What path will we pursue to power Indiana in the coming decades? Key utility executives and state legislators argue that Indiana’s power should come predominantly from coal and nuclear power. Those legislators made good on that conviction by passing, in recent years, taxpayer- and ratepayer-funded coal incentives considered “the most aggressive” in the United States, and have pushed to advance ratepayer-funded incentives to expand nuclear power, as proposed in the intensely debated Senate Bill 251.

The question is whether this monolithic approach is really in the best long-term economic interest of our state. While coal power will continue to dominate Indiana’s electricity mix, a decidedly more diverse generation mix would maintain reliability and be more affordable and better for economic development.

Natural gas is a logical part of this more diverse vision: According to the Energy Information Administration, the levelized cost of new gas is 40-percent lower than new coal and new nuclear, and its project time line is much shorter. Gas becomes more economically compelling in a world of carbon controls and, in the wake of the Japan tragedy, more robust—and expensive—nuclear reactors and operations.

But the broader opportunity for a more diverse electric-generation vision is in the commercial and small-scale renewable energy sector. Renewables get characterized by skeptics as limited, costly and unreliable. But this description is largely outdated.

Renewable resource potential, driven by technology, has exploded: Indiana’s commercially viable proposed wind projects alone could provide more than five times the power of what those currently installed generate, enough to make up 10 percent of our electricity. And the price of commercial wind has gone down to such a degree that it is 40 percent of the cost of new coal/nuclear on a per-megawatt-hour basis—and cheaper even without federal support.

Commercial wind’s economics have proven to reduce wholesale power prices in parts of the Midwest.
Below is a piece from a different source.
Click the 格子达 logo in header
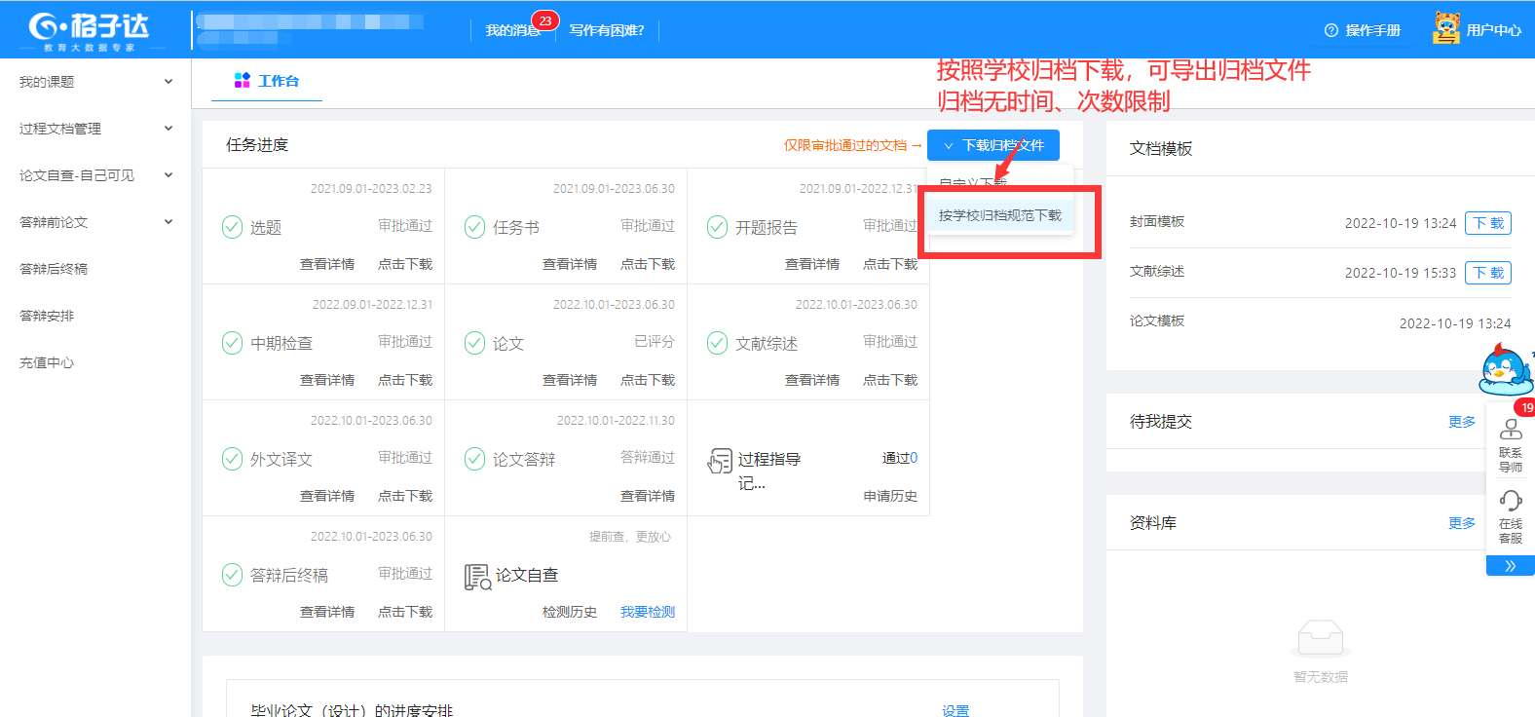 89,29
And renewable energy resources do not impede reliability, safely contributing to more than 10 percent of the electricity of Iowa, Minnesota and the Dakotas, while being backed by existing generation.

Accelerated renewable-energy development creates an additional dividend: By concentrating construction, robust renewable-energy development will draw in component manufacturers who historically co-locate near such construction, as seen in Iowa and Minnesota. This co-location effect is forecasted to be larger in Indiana than other states due to our impressive automobile-component-manufacturing base, which has strong crossover with renewable-energy-component manufacturing.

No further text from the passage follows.